### Record excerpts

'''

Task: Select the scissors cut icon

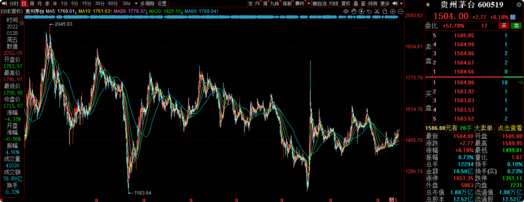Action: [377, 11]
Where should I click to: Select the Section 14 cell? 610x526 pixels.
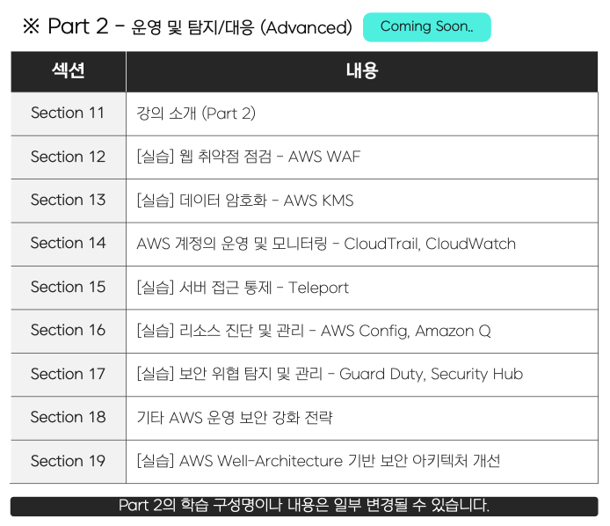click(68, 244)
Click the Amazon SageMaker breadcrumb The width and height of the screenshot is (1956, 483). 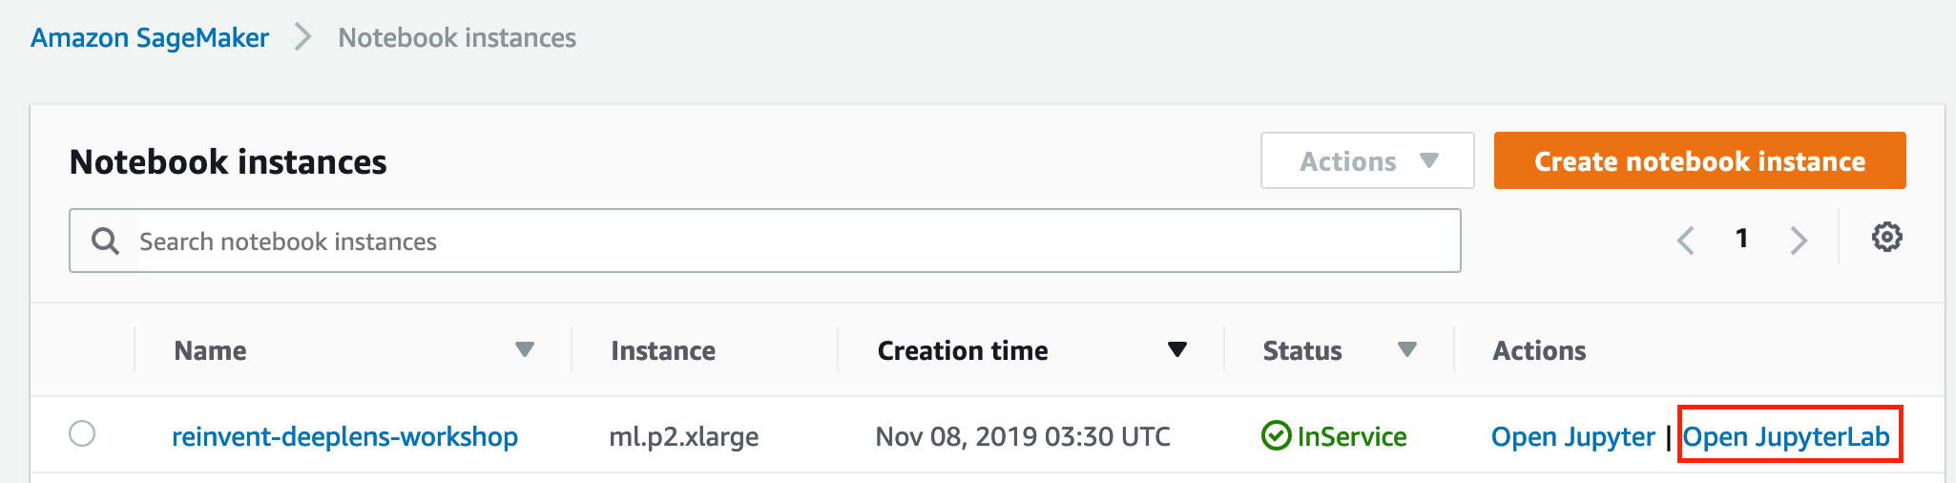pos(150,38)
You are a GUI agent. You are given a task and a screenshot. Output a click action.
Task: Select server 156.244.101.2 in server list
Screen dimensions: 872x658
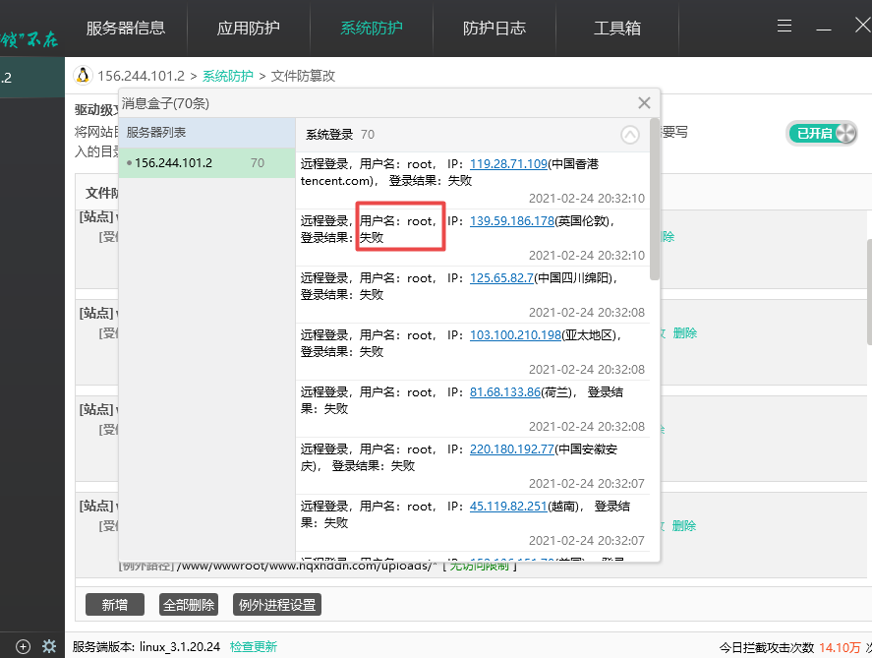coord(173,162)
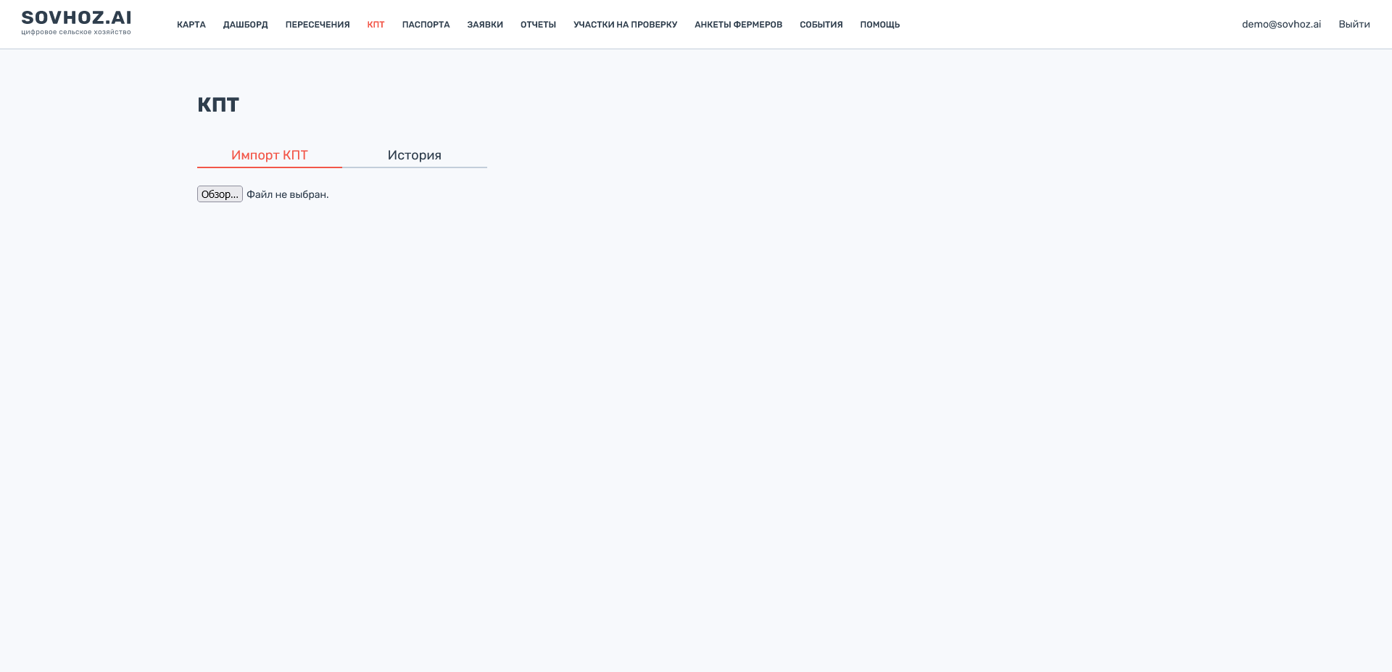
Task: Open the Пересечения section
Action: point(318,25)
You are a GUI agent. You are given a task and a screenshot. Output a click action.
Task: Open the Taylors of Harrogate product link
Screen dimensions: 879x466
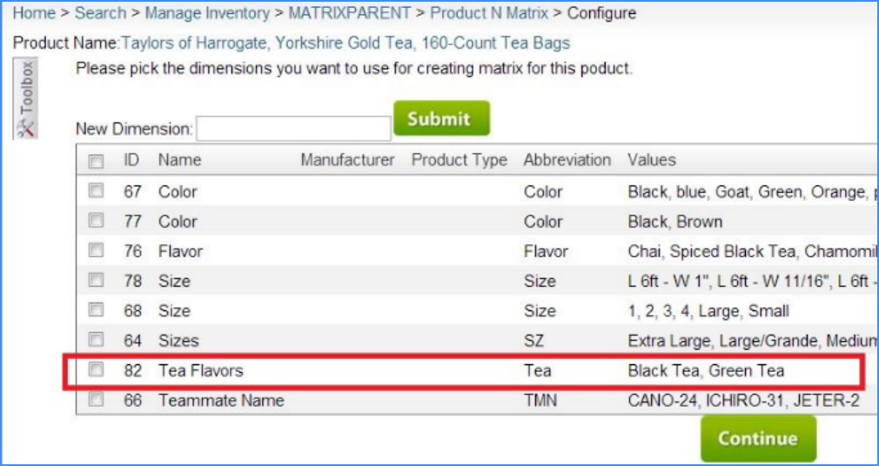click(346, 43)
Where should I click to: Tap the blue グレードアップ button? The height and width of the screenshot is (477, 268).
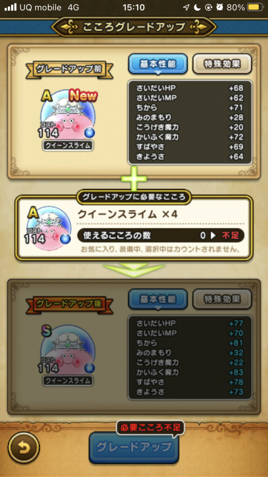[134, 447]
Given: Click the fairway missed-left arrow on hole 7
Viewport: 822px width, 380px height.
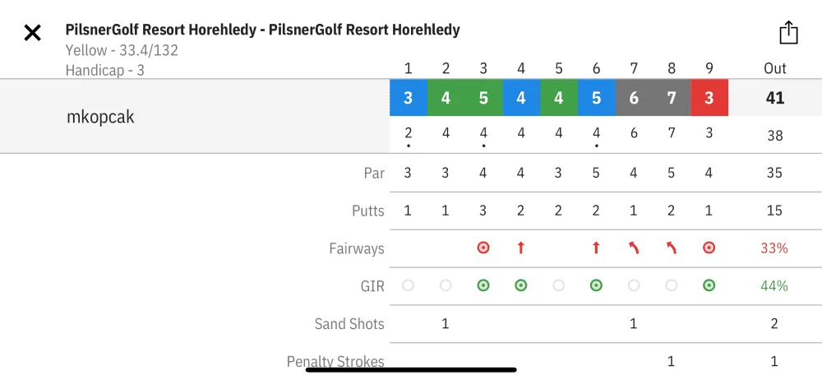Looking at the screenshot, I should [633, 248].
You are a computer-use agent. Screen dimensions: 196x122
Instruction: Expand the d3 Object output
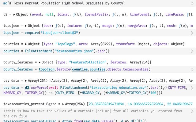coord(14,15)
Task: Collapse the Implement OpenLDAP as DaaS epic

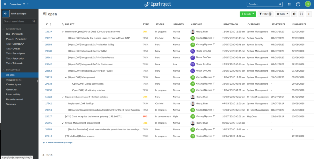Action: [x=62, y=31]
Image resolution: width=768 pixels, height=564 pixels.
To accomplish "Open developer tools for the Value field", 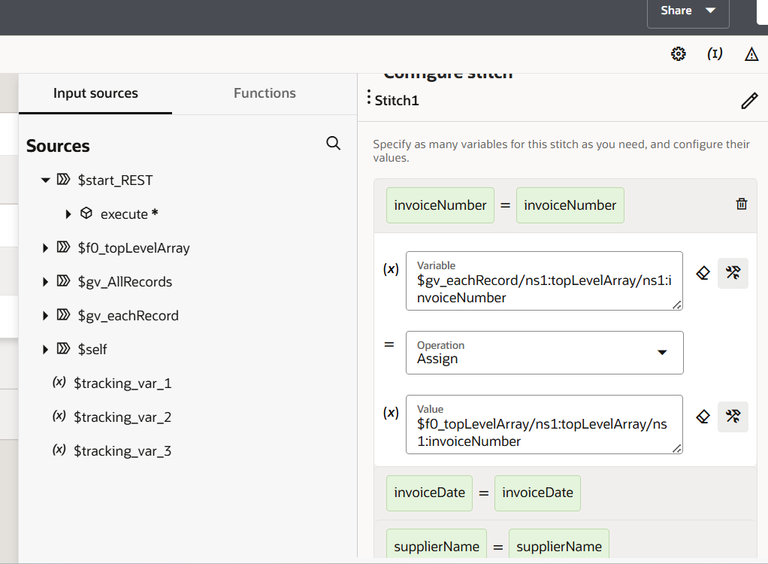I will click(x=733, y=417).
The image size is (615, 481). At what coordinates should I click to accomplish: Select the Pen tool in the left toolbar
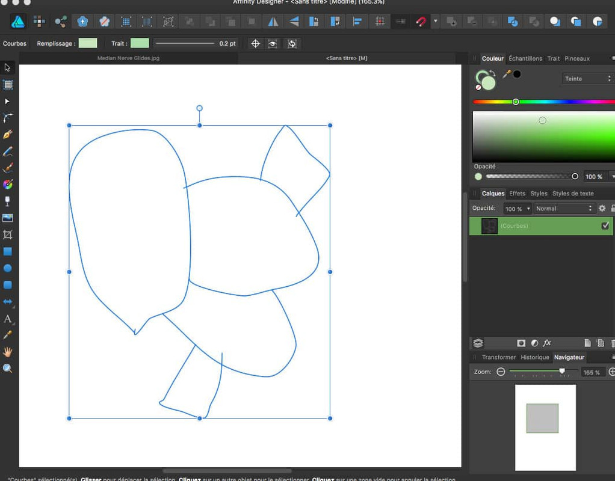[8, 135]
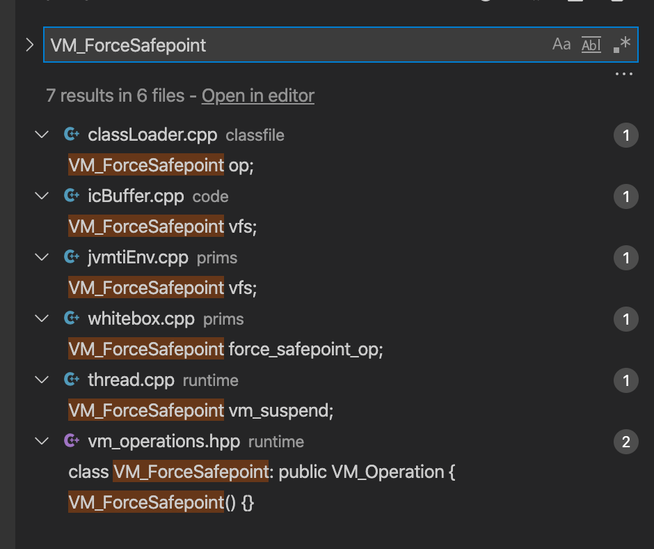Open the force_safepoint_op search result
Image resolution: width=654 pixels, height=549 pixels.
coord(226,350)
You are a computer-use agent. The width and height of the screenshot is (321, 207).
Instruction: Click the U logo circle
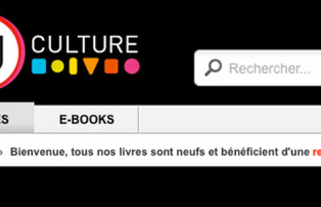click(10, 52)
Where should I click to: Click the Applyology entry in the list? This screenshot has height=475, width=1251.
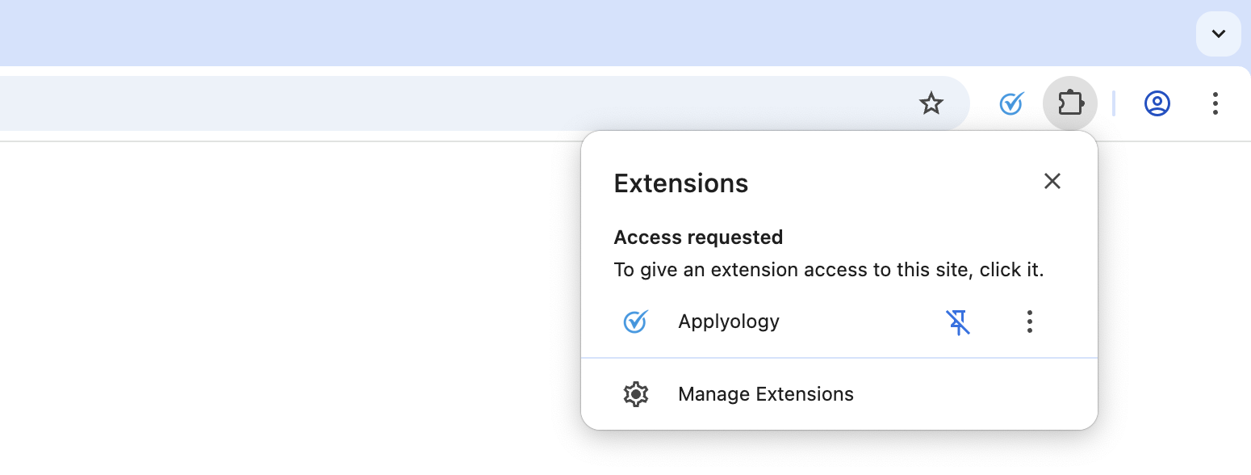(728, 322)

'''

### Problem to work on
The string "agent" may appear in the lines of the records above. State how many lines contain it, with no other words.

### Written reply
4